[Dataset records]
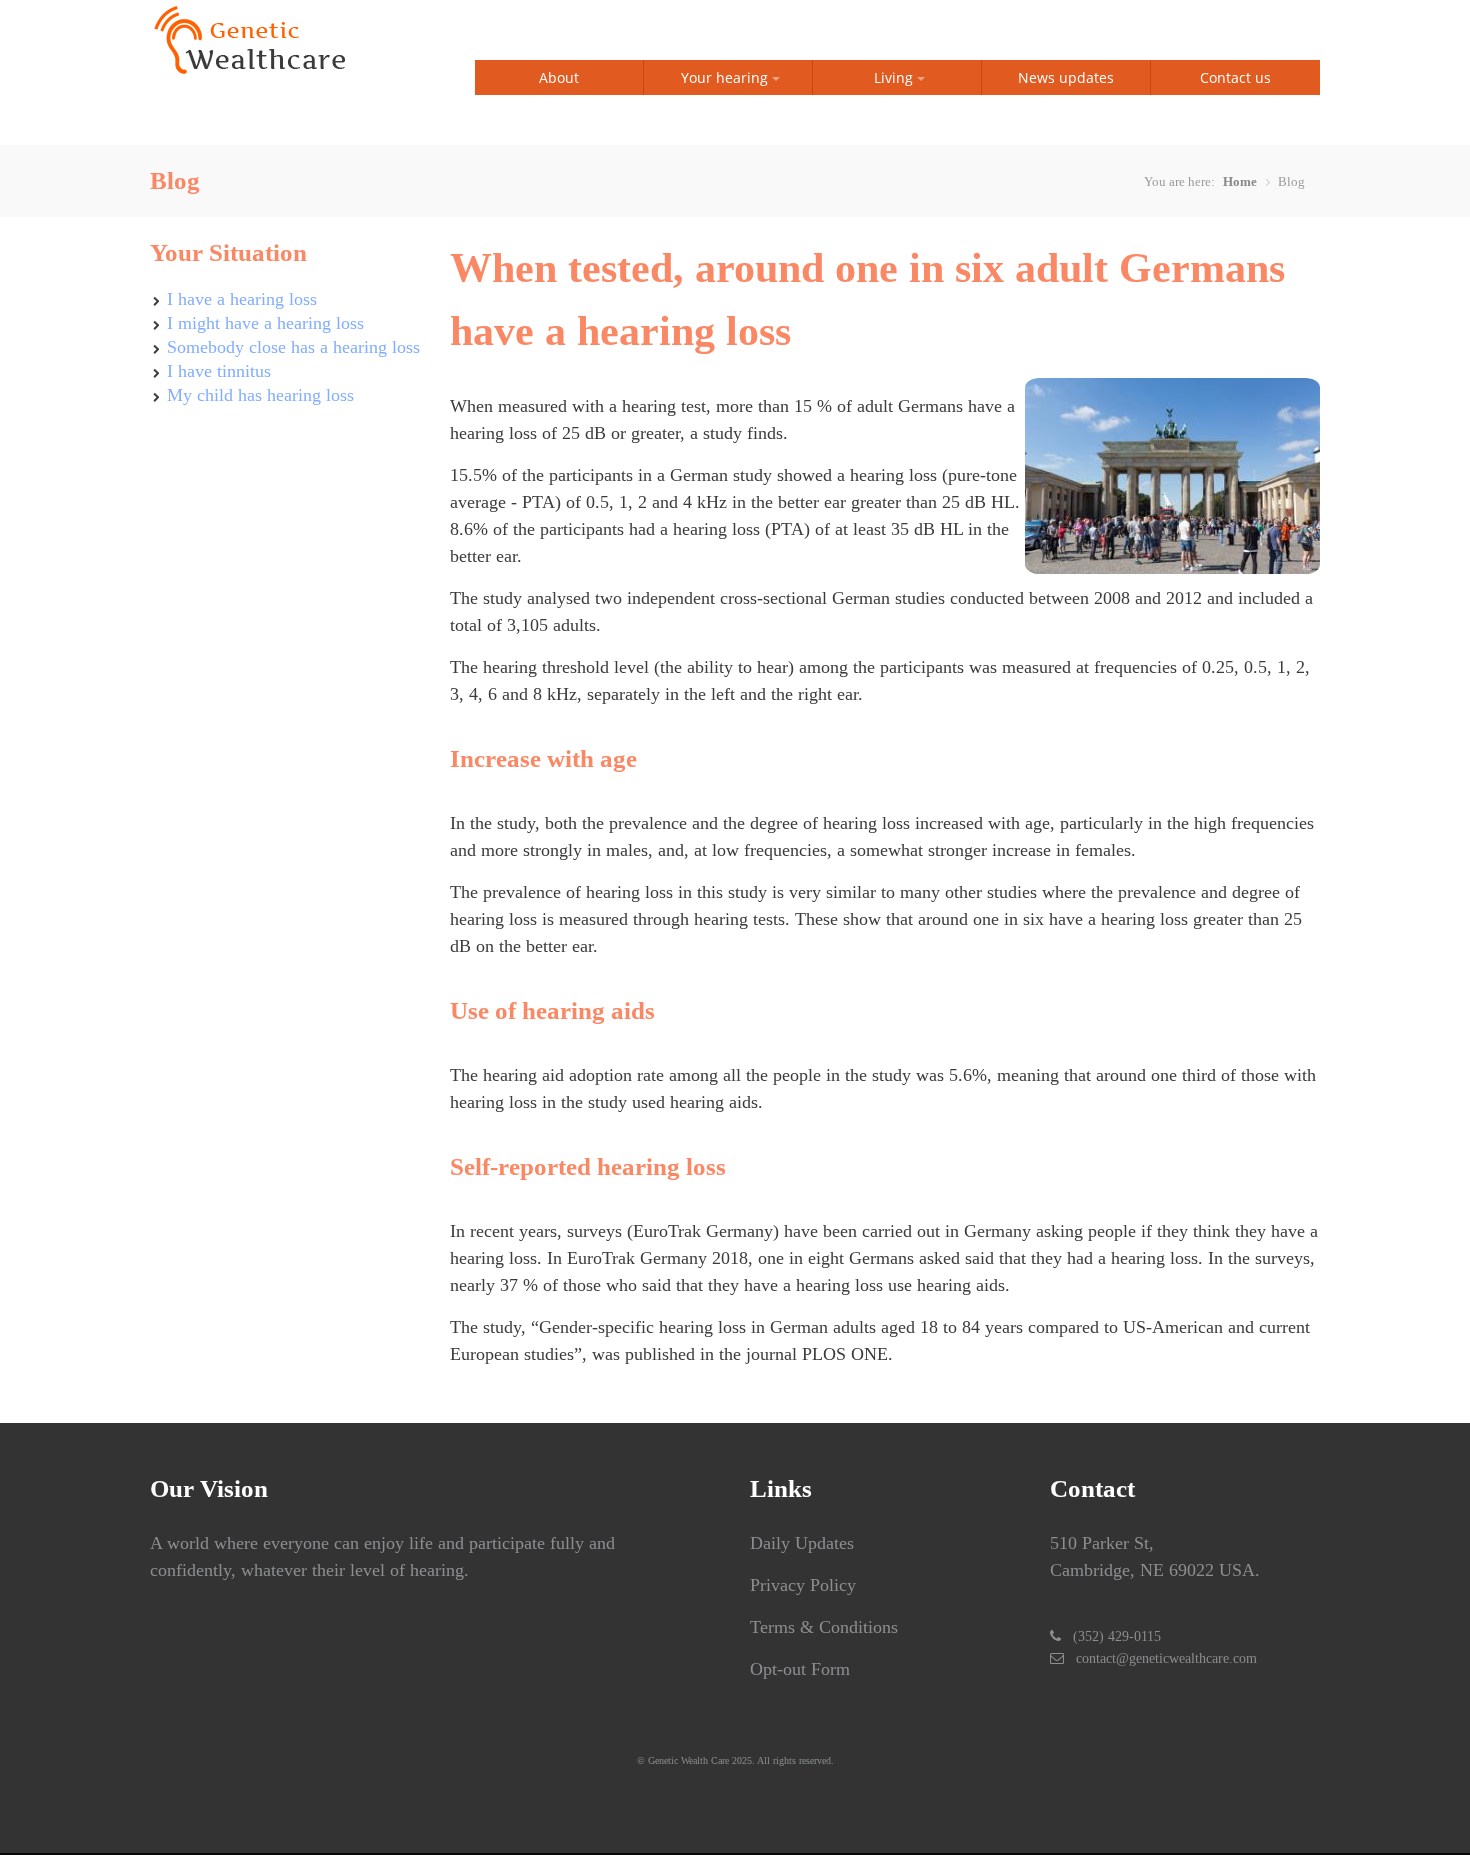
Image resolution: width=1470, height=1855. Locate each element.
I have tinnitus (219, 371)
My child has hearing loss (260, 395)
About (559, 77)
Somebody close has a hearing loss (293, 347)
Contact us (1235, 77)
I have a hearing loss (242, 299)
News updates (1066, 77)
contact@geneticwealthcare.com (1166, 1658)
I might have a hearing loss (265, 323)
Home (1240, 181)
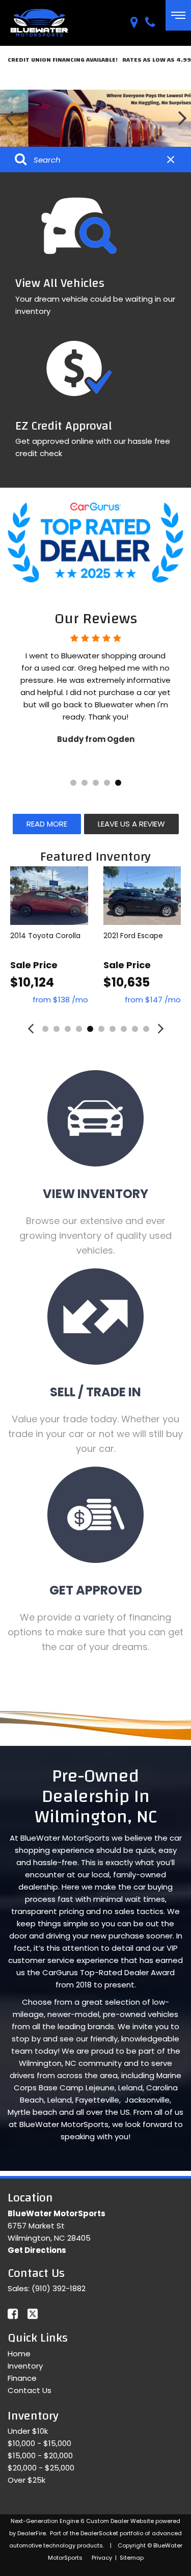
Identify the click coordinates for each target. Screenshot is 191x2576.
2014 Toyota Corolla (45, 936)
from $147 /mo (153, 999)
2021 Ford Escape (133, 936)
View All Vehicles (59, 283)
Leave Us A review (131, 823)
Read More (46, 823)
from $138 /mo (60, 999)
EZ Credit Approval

**WORK ITEM**
Where in the records does the word "hearing" appear? Copy each line that holds it.

**EXERCISE ANSWER**
My child has hearing loss (260, 395)
Somebody close has a hearing loss (293, 347)
I have a hearing loss (242, 299)
I might have a hearing loss (265, 323)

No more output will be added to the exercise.